### Page extract
'''
Yao then quotes both Lenin and Mao Tsetung regarding the survival of bourgeois relations in portions of the economic basis of socialist society. (See the fifth article in this series.) It is the accent on the economic basis that is crucial here; for it would be idealist to suppose that a new bourgeoisie can be generated within socialist society solely on the basis of old ideas surviving in people's minds. People's consciousness, Marx held, is a reflection of their social being. This remains true in socialist society as well. If bourgeois ideas not only survive but reproduce and take new forms in socialist society, this is because there is a basis for them in social being. The program advanced by the Lin Piao clique, Yao writes, "neither dropped from the skies nor was it innate in the minds of those who claimed to be 'supergeniuses'; it was a reflection of social being."
'''
### Given data
'''
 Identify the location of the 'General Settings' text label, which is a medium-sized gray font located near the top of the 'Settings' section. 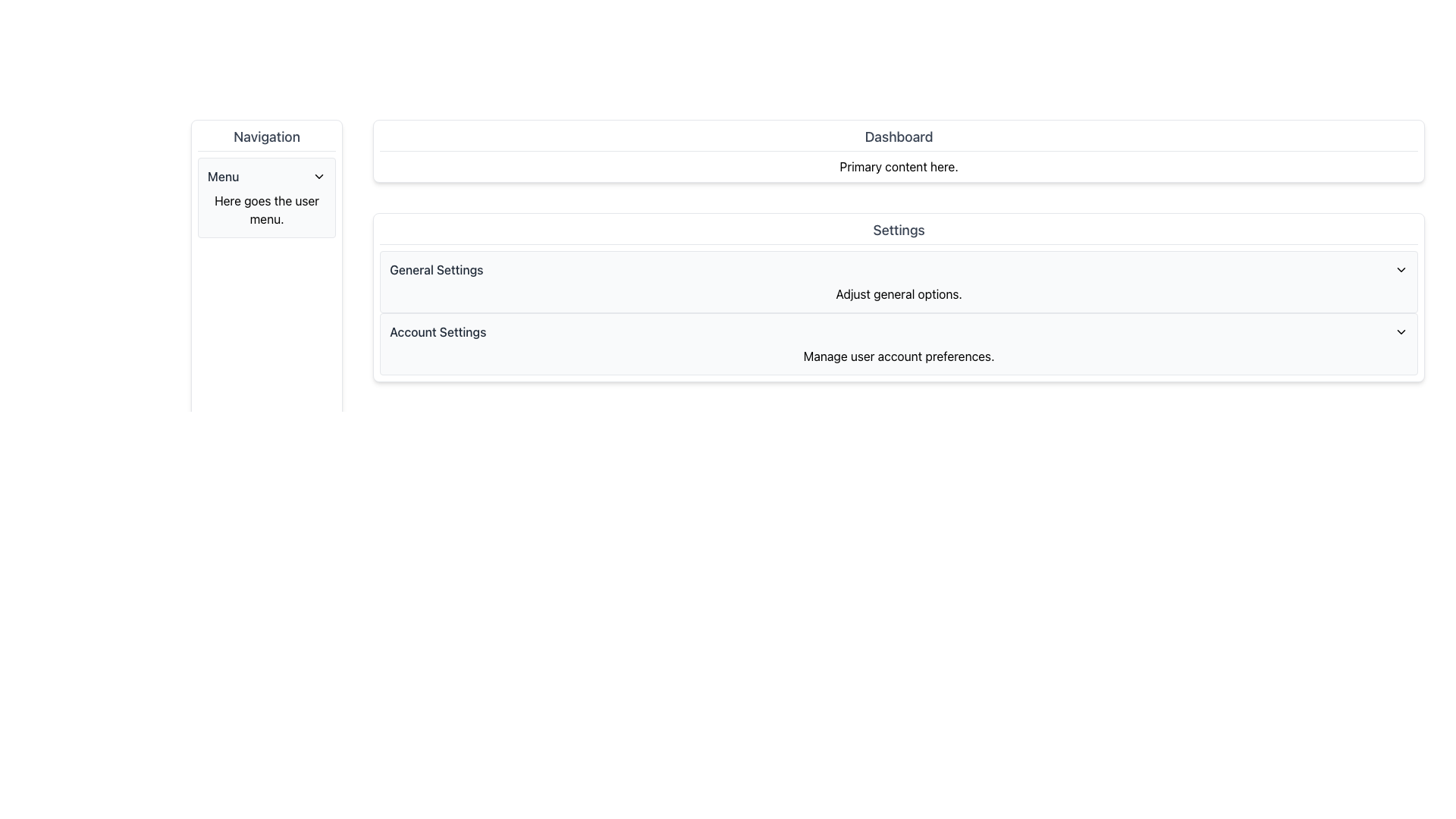
(435, 268).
'''
### Problem 1
According to the passage on socialist society, what did Marx hold people's consciousness to be?
### Problem 2
Do the following statements agree with the passage on socialist society? Answer yes or no for each, quoting the words that decide it.
(a) Yao quotes both Lenin and Mao Tsetung.
(b) A new bourgeoisie can be generated within socialist society solely on the basis of old ideas surviving in people's minds.
(c) Yao calls the program of the Lin Piao clique innate in the minds of those who claimed to be "supergeniuses."
### Problem 3
Extend the passage on socialist society, starting after its last sentence.
The listing is taken from a different source than the passage.

### Expected output 1
A reflection of their social being.

### Expected output 2
(a) Yes: "Yao then quotes both Lenin and Mao Tsetung"
(b) No: "it would be idealist to suppose that a new bourgeoisie can be generated within socialist society solely on the basis of old ideas surviving in people's minds"
(c) No: "neither dropped from the skies nor was it innate in the minds of those who claimed to be 'supergeniuses'"

### Expected output 3
"The analyses made both by Lenin and Chairman Mao tell us that bourgeois right which is bound to exist as regards distribution and exchange under the socialist system should be restricted under the dictatorship of the proletariat so that in the long course of the socialist revolution the three major differences between workers and peasants, between town and country and between manual and mental labor will gradually be narrowed and the discrepancies between [wage] grades will be narrowed and the material and ideological conditions for closing such gaps will gradually be created." 

If the opposite is done. Yao says, "the inevitable result will be polarization, i.e., a small number of people will in the course of distribution acquire increasing amounts of commodities and money through certain legal channels and numerous illegal ones; capitalist ideas of amassing fortunes and craving for personal fame and gain, stimulated by such 'material incentives,' will spread unchecked; public property will be turned into private property and speculation, graft and corruption, theft and bribery will rise; the capitalist principle of the exchange of commodities will make its way into political life and even into party life, undermine the socialist planned economy and give rise to such acts of capitalist exploitation as the conversion of commodities and money into capital and labor power into a commodity; there will be a change in the nature of the system of ownership in certain department and units which follow the revisionist line; and instances of the oppression and exploitation of the laboring people will once again occur.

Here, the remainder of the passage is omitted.